A team of scientists at the University of Chicago are working toward creating touch-sensitive prosthetic limbs that could someday convey sensory information to an amputee’s brain.
A team of scientists at the University of Chicago are working toward creating touch-sensitive prosthetic limbs that could someday convey sensory information to an amputee’s brain. Their research has been funded in part by a multi-year Defense Advanced Research Projects Agency (DARPA) contract. To revolutionize prosthetics, the team is hoping to create an artificial limb that would reestablish a form of natural motor control by first restoring sensation to amputees.
“If you lose your somatosensory system it almost looks like your motor system is impaired,” the study’s senior author, Sliman Bensmaia, Ph.D., assistant professor at the University of Chicago, stated in a press release. “If you really want to create an arm that can actually be used dexterously without the enormous amount of concentration it takes without sensory feedback, you need to restore the somatosensory feedback.”
Somatosensory feedback is what allows the fingertips to understand how hard the hand is squeezing something or where an object is positioned relative to the hand. Although a contemporary prosthetic allows an amputee to grasp an object, similar to the way an arcade crane permits a person to grasp a stuffed ball, the amount of concentration necessary to do so is considerable. In essence, the sense of vision must compensate for a lack of the sense of touch.
Progressing Research
For a study published this past May, Bensmaia and his team worked on understanding how an organism might be able to sense a tactile stimulus, in real time, through an artificial sensor. After identifying the patterns of neural activity sparked by touch, they created an equation to mimic the electrical pulse that accompanies the sensation of touch. Then, they created a prosthetic hand wired to brain implants in an experiment with rhesus macaques, whose sensory systems closely resemble those of humans. Each time they touched the prosthetic hand with a physical probe, electrical signals were sent to the brain.

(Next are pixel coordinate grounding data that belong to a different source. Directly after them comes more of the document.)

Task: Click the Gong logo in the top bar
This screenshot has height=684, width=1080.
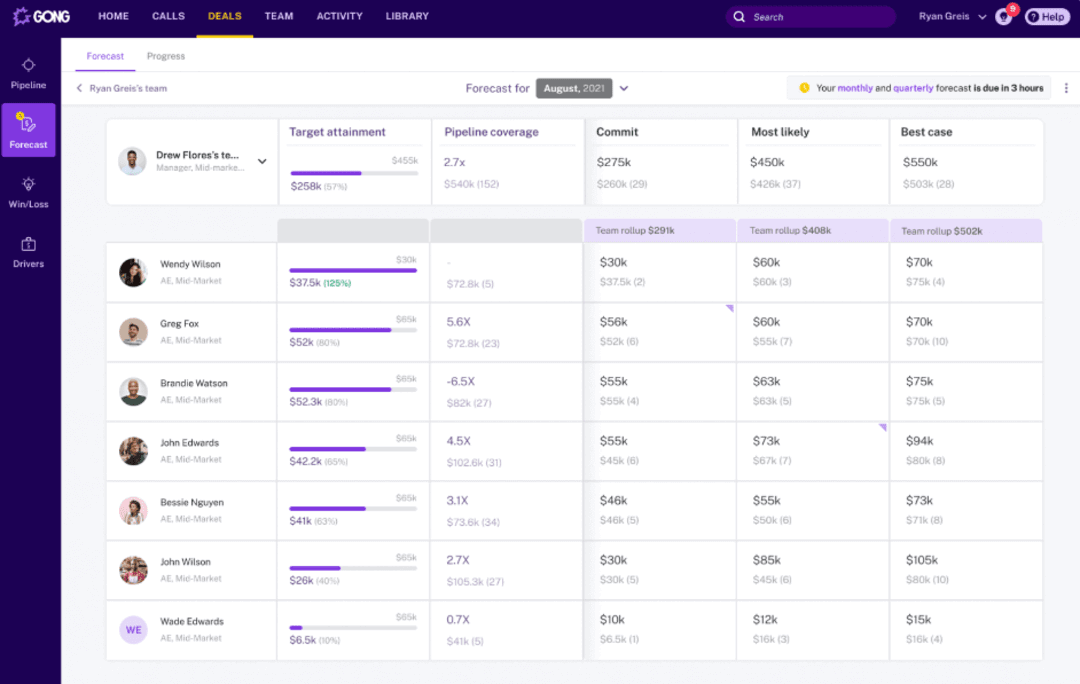Action: [x=42, y=16]
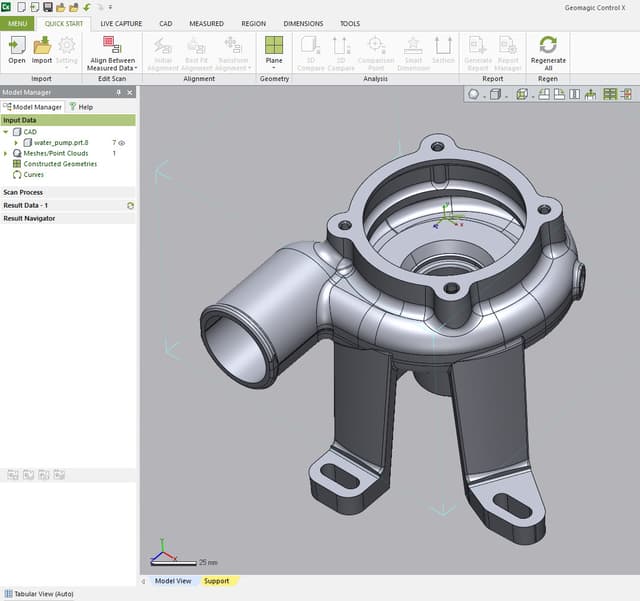Pin the Model Manager panel
This screenshot has height=601, width=640.
(x=119, y=92)
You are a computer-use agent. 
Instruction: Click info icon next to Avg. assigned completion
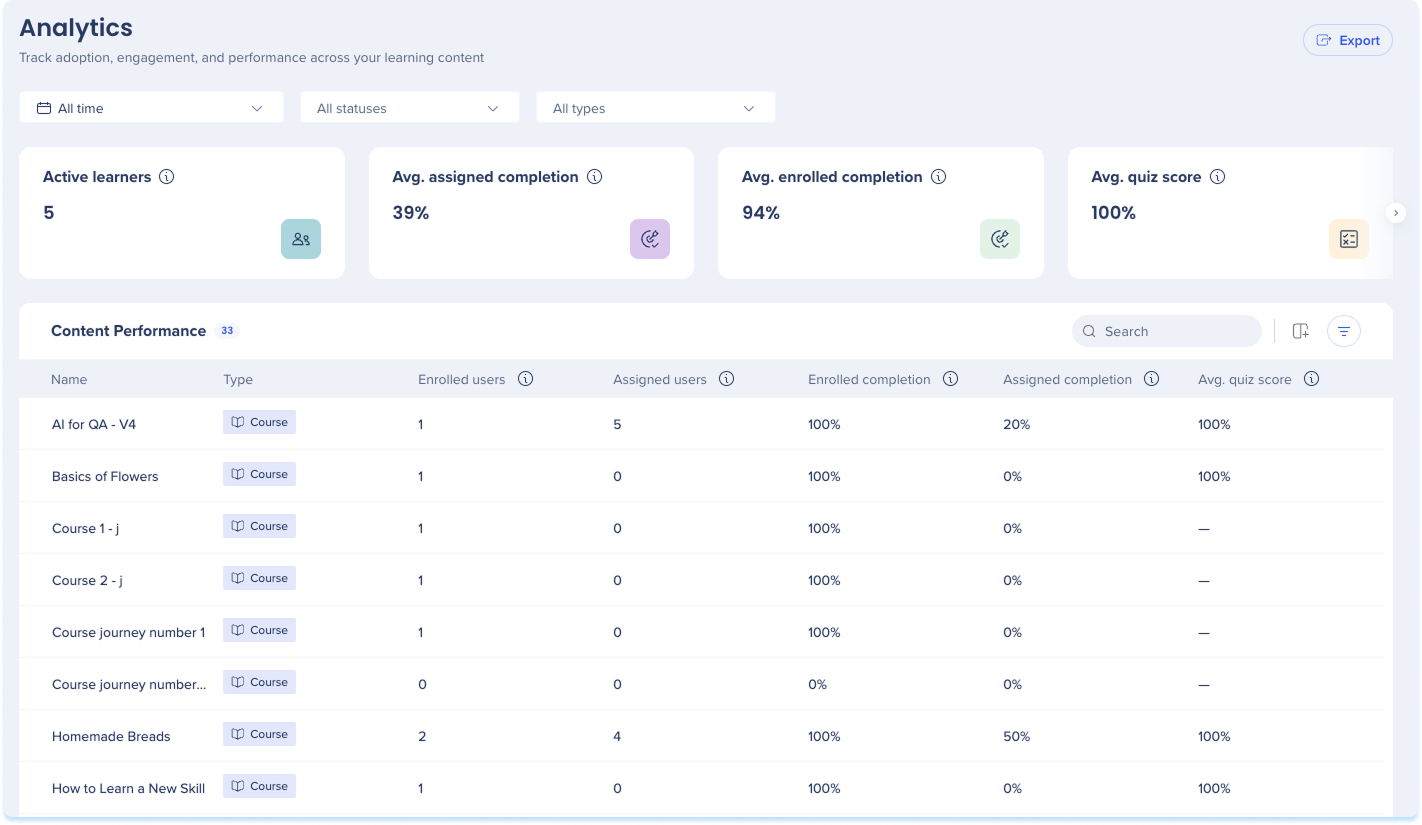(595, 177)
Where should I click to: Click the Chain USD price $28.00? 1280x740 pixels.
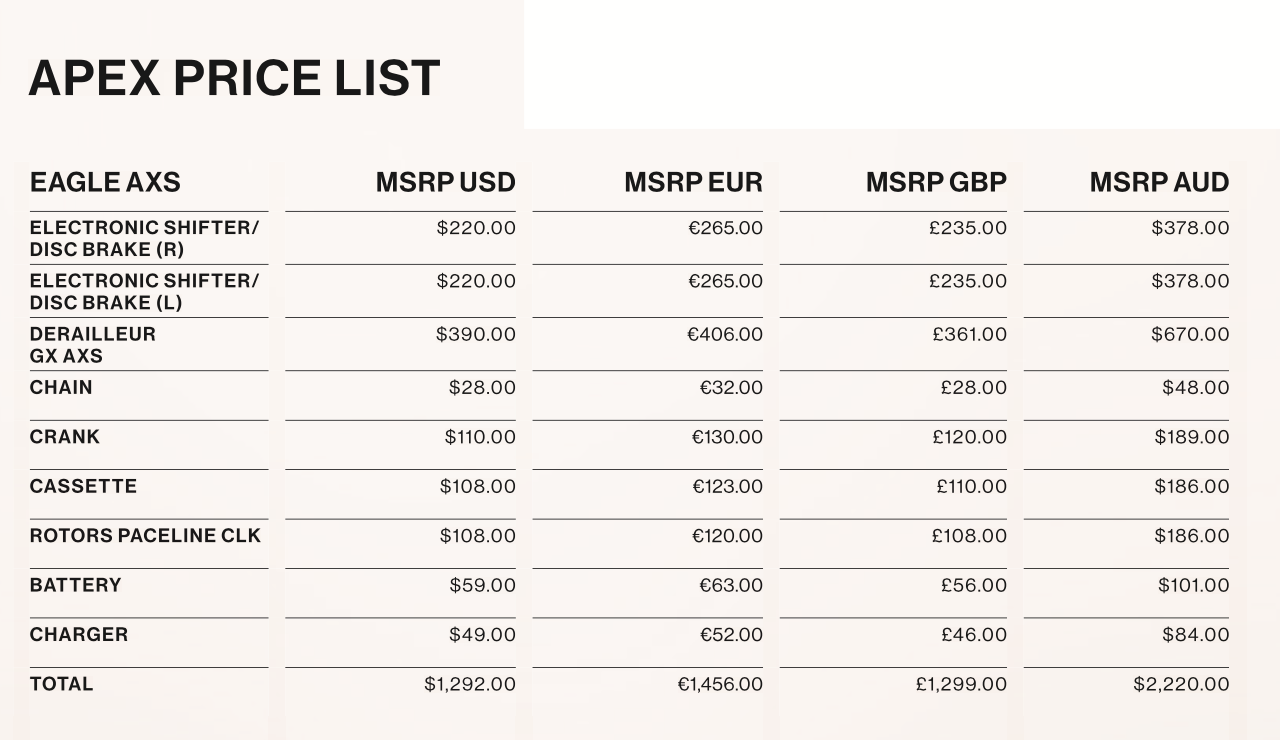pyautogui.click(x=482, y=388)
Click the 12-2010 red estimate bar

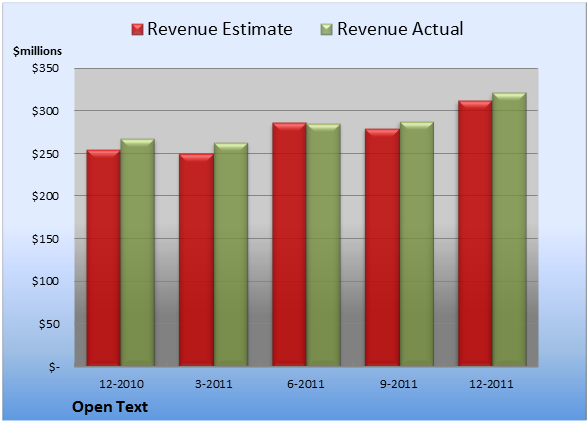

“We think the key is to invoke what we know about how the brain of the intact organism processes sensory information, and then try to reproduce these patterns of neural activity through stimulation of the brain,” Bensmaia stated in a press release.

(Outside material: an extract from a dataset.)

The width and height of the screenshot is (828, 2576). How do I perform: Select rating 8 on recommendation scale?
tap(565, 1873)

“To restore sensory motor function of an arm, you not only have to replace the motor signals that the brain sends to the arm to move it around, but you also have to replace the sensory signals that the arm sends back to the brain,” Bensmaia stated in a press release.
Restoration of the Self
Currently, Bensmaia and his team await Food and Drug Administration approval of similar devices for human trials, which they hope can begin within the next year. Because they have never produced true sensations, prosthetics and robotic arms have always felt more like tools than real replacements. According to the Limbs for Life Foundation, more than 150,000 individuals join over four million existing amputees in the U.S. each year. The primary causes of limb loss are disease, most notably diabetes, accidents, birth defects, and warfare.

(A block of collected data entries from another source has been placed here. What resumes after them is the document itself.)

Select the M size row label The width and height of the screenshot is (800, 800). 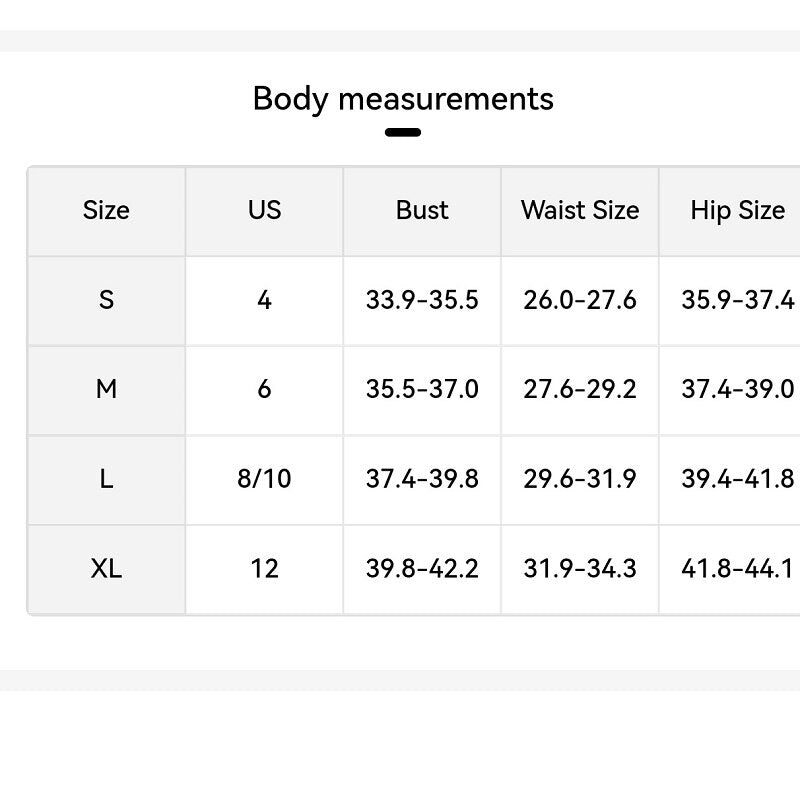point(106,389)
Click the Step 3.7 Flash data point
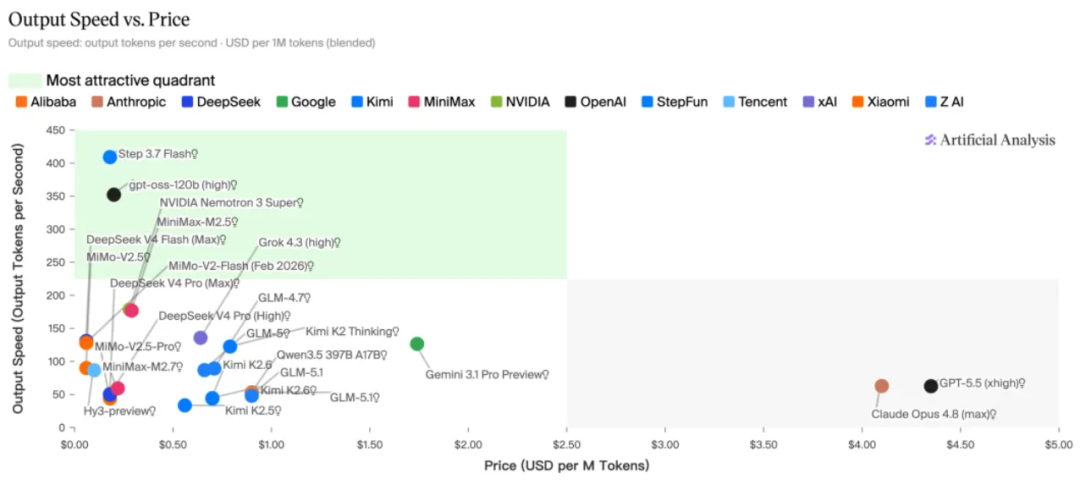This screenshot has height=484, width=1080. 110,157
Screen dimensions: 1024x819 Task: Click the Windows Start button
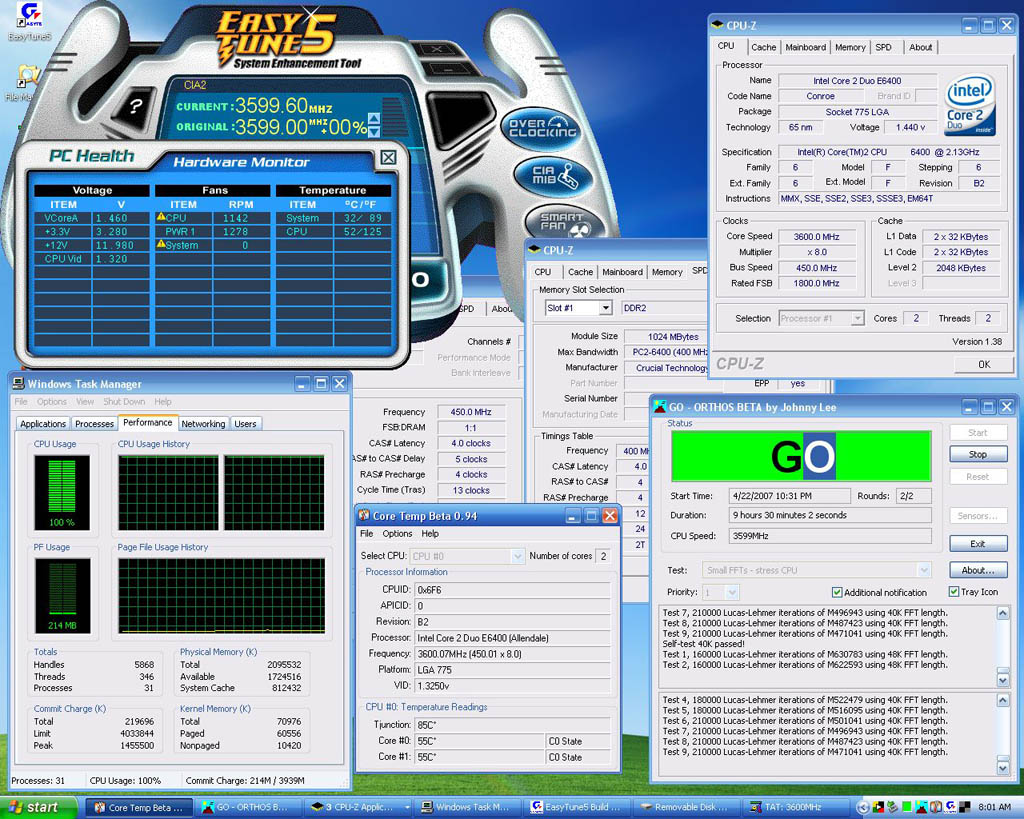click(32, 807)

Amputees face not only staggering emotional and lifestyle challenges but also — in many cases — financial difficulties if they cannot work. If a prosthetic limb could produce a lifelike sense of touch, this would not only improve dexterity but also help amputees regain the all-important sense of self.
“If every time you see your robotic arm touching something, you get a sensation that is projected to it, I think it’s very possible that in fact, you will consider this new thing as being part of your body,” Bensmaia stated in a press release.
Sources: Berg JA, Dammann JF, Bensmaia S, et al. Behavioral Demonstration of a Somatosensory Neuroprosthesis. IEEE. 2013.
Bensmaia S, Tabot G, Dammann J, et al. Spatial and temporal codes mediate the tactile perception of natural textures. Proceedings of the National Academy of Sciences. 2013.